The poet of life and beauty inborn in every aspect of the nature, the narrator of the essence and the magic of the New England, beloved land where he chose to live and die.
On his grave a quote that himself asked to put as epitaph at his death is engraved.
He, his life, his poetry in a sentence.
“I had a lover’s quarrel with the world”
(Robert Frost – A lesson for today, 1916)
Little far from Old Bennington at 121 VT-7A, Shaftsbury it’s possible to visit the farm dating back to 1769 where Robert Frost lived when he was in Bennington and where he composed many of his most famous poems.
Today it’s a museum keeping relics, writings and memories tied to his existence and his art, the Robert Frost Stone House Museum.
The Silk Road Covered Bridge is a suggestive covered bridge dating back to 1840, built on the old Silk Road following the Walloomsac River flow.
It is located in Silk Road, half way between Old Bennington and the Robert Frost Stone House Museum and since 1973 it has been added to the National Register of the Historic Places in Vermont.
The bridge – perfectly preserved – probably was built in 1840 by Benjamin Sears, who came from a family of builders of the region. To him also the building of the Paper Mill Village Bridge in Murphy Rd and the Burt Henry Covered Bridge at 34, River Rd in North Bennington is credited. Three authentic covered bridges on the same river in just three kilometres.
If you have more time in your hands, my tip is to have a short tour to see (and take photographs of) them all.
From the hill of the Old First Church keep going downhill along Main Street you reach the last very important stage of this short and intense itinerary, the Bennington Museum.
The museum keeps one of the most incredible and variegate collections related to the American Revolution period, furniture, daily furniture objects, paintings, toys – among them a stunning collection of ancient dolls – and relics of the Independence War.

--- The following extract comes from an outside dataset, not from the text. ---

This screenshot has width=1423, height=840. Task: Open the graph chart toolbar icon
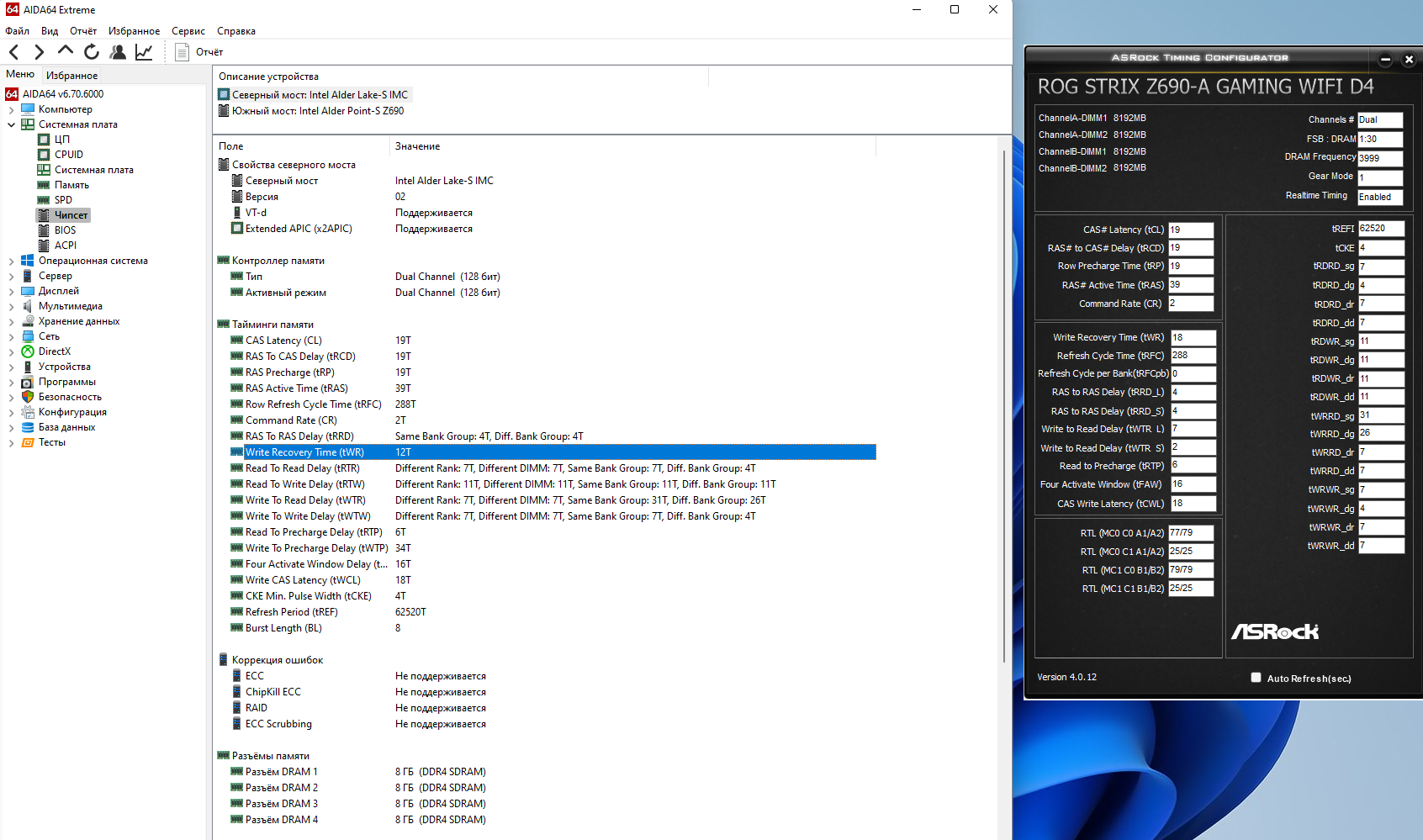tap(144, 52)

Among all stands that one today it seems to be the most ancient flag used during the American Revolution.
It’s considered one-of-a kind also thanks to the use of white stripes for the external bars and the disposition of the seven tip stars with the number 76 in the center.
A mention apart deserves the amazing section of the Bennington Museum dedicated to Grandma Moses, known as Anna Mary Robertson Moses, an American folk female painter (great friend of Norman Rockwell), lived between the middle 1800s and 1900s and beloved in the United States.
Even if you don’t remember her name you’ll recognize certainly in her paintings the exciting scenes of rural life and the lively representatives in the New England.
Like in Sugaring Off, dating back to 1955. My favorite one by far.
The painting gives a wonderful and realistic stop-motion of the daily life in a New England: village: the moment of the harvesting and preparation of the maple syrup in Winter.
Remember that it is not possible to take photographs of Grandma Moses’ paintings present at the exhibition.
The photo above was kindly given by the Bennington Museum with the request to add the credits below.